I am new to Random Forests and I have a question about regression. I am using R package randomForests to calculate RF models.
My final goal is to select sets of variables important for prediction of a continuous trait, and so I am calculating a model, then I remove the variable with lowest mean decrease in accuracy, and I calculate a new model, and so on. This worked with RF classification, and I compared the models using the OOB errors from prediction (training set), development and validation data sets. Now with regression I want to compare the models based on %variation explained and MSE.
I was evaluating the results for MSE and %var explained, and I get exactly the same results when calculating manually using the prediction from model$predicted.
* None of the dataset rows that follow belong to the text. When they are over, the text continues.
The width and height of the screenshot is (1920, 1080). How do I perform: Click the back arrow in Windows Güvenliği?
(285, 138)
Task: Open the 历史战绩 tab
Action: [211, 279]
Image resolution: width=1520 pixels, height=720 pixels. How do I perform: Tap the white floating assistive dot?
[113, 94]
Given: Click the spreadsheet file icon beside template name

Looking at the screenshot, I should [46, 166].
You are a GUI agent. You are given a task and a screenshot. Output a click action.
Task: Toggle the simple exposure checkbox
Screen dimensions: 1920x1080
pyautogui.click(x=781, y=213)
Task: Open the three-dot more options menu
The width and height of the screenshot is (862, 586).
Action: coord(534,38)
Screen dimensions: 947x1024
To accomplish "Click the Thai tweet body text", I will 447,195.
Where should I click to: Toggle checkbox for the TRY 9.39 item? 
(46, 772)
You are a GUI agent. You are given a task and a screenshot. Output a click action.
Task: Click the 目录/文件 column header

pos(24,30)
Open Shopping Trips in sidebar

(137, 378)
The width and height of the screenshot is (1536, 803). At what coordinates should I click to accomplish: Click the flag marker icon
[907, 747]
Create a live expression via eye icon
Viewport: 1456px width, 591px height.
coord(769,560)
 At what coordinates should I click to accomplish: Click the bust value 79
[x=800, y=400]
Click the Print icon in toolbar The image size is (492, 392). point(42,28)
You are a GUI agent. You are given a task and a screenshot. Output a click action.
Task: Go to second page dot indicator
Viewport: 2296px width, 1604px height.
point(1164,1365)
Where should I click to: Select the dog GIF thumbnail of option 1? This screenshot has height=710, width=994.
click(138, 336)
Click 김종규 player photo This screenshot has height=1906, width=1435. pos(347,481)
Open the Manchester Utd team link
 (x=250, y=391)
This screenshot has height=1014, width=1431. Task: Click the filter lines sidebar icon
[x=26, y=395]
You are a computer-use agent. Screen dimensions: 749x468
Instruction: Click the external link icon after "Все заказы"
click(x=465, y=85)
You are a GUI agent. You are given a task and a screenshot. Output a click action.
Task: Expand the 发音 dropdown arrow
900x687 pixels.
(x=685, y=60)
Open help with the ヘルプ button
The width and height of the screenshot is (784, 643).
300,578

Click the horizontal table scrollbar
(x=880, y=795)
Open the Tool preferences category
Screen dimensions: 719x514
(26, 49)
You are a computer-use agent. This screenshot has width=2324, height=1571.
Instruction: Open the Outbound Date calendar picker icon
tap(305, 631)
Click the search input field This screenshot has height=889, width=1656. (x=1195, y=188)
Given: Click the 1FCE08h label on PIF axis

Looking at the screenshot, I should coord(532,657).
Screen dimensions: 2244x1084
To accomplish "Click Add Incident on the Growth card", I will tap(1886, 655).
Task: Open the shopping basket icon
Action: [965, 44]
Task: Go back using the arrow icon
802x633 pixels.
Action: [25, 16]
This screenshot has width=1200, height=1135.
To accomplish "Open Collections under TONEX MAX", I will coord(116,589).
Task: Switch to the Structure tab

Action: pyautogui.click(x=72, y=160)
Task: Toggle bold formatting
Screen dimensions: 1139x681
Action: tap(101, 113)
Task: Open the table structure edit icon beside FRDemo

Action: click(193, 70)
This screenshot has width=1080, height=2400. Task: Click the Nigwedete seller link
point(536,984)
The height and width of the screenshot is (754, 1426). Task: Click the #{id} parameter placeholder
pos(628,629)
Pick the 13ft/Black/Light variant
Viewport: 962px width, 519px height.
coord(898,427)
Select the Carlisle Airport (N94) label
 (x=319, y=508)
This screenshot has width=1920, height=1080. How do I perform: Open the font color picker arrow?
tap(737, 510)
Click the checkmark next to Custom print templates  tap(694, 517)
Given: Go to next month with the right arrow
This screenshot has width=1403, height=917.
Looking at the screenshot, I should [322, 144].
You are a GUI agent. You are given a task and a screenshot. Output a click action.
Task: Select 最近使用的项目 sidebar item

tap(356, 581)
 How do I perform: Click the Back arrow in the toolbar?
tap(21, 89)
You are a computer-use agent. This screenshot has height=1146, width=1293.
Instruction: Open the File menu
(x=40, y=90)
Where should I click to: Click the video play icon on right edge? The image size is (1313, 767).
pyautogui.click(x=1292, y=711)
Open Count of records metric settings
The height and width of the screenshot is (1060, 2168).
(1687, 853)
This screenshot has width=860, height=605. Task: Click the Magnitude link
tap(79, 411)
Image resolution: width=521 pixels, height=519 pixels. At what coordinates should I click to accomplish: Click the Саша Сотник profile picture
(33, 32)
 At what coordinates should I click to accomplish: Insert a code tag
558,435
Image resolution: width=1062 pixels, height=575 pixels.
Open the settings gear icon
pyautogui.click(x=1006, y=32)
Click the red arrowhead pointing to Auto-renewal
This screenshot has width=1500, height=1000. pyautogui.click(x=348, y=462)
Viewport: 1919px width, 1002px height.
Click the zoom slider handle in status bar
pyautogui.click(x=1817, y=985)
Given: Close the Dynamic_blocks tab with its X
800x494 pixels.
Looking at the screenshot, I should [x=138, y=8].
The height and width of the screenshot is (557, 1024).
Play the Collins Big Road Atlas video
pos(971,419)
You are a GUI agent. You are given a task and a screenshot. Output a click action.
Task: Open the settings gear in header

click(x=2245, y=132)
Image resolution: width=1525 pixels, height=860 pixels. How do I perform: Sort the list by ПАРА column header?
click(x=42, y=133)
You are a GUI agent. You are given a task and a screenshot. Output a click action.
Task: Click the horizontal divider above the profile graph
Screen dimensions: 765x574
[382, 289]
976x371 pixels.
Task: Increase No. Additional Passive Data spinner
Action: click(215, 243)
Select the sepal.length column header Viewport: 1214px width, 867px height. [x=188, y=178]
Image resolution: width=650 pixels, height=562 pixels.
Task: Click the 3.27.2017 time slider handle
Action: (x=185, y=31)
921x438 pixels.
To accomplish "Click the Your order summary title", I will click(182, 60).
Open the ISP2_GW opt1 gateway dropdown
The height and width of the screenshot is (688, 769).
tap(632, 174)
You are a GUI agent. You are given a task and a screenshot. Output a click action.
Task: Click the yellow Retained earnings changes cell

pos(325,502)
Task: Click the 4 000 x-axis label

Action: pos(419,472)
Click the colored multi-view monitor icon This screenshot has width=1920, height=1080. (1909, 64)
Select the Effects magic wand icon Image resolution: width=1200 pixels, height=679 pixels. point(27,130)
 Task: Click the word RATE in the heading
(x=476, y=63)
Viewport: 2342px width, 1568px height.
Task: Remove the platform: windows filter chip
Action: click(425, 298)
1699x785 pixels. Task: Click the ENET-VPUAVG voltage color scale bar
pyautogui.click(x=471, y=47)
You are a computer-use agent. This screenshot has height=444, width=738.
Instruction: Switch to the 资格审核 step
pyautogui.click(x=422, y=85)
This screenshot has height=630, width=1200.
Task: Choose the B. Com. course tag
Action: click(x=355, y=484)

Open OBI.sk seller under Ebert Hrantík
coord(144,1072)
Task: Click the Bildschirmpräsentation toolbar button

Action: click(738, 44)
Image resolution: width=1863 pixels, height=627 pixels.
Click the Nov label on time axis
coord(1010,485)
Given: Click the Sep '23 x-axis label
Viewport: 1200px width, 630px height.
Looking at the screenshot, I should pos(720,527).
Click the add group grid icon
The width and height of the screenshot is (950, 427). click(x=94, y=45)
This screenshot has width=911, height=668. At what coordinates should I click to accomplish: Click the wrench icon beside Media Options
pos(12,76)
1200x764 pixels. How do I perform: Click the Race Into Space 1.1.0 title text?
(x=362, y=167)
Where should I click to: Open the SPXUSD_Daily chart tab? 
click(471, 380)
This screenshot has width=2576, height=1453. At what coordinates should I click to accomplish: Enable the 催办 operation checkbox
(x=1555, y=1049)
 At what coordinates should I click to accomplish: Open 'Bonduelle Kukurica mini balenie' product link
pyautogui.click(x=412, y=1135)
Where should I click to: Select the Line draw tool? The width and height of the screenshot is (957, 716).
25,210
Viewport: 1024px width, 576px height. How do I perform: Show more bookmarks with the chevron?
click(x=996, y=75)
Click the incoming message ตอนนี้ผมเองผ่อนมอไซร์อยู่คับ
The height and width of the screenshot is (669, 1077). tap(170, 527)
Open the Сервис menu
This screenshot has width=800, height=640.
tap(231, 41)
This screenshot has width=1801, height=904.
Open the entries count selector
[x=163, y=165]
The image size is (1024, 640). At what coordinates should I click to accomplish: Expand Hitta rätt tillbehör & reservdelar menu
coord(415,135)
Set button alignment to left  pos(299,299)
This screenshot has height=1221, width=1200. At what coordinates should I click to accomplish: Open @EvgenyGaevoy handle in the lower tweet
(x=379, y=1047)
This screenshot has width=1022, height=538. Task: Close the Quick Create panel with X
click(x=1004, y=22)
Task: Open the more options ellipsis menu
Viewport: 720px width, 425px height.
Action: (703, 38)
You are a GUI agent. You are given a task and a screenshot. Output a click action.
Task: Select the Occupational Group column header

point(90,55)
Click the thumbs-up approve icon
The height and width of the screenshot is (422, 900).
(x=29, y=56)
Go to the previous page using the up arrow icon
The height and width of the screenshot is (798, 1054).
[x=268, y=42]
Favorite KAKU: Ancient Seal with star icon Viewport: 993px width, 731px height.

But when I do model$mse, the value presented corresponds to the value of MSE for the last tree calculated, and the same happens for % var explained.
As an example you can try this code in R:
library(randomForest)
data("iris")
head(iris)
TrainingX<-iris[1:100,2:4] #creating training set - X matrix
TrainingY<-iris[1:100,1] #creating training set - Y vector
TestingX<-iris[101:150,2:4] #creating test set - X matrix
TestingY<-iris[101:150,1] #creating test set - Y vector
set.seed(2)
model<-randomForest(x=TrainingX, y= TrainingY, ntree=500, #calculating model
xtest = TestingX, ytest = TestingY)
#for prediction (training set)
pred<-model$predicted
meanY<-sum(TrainingY)/length(TrainingY)
varpY<-sum((TrainingY-meanY)^2)/length(TrainingY)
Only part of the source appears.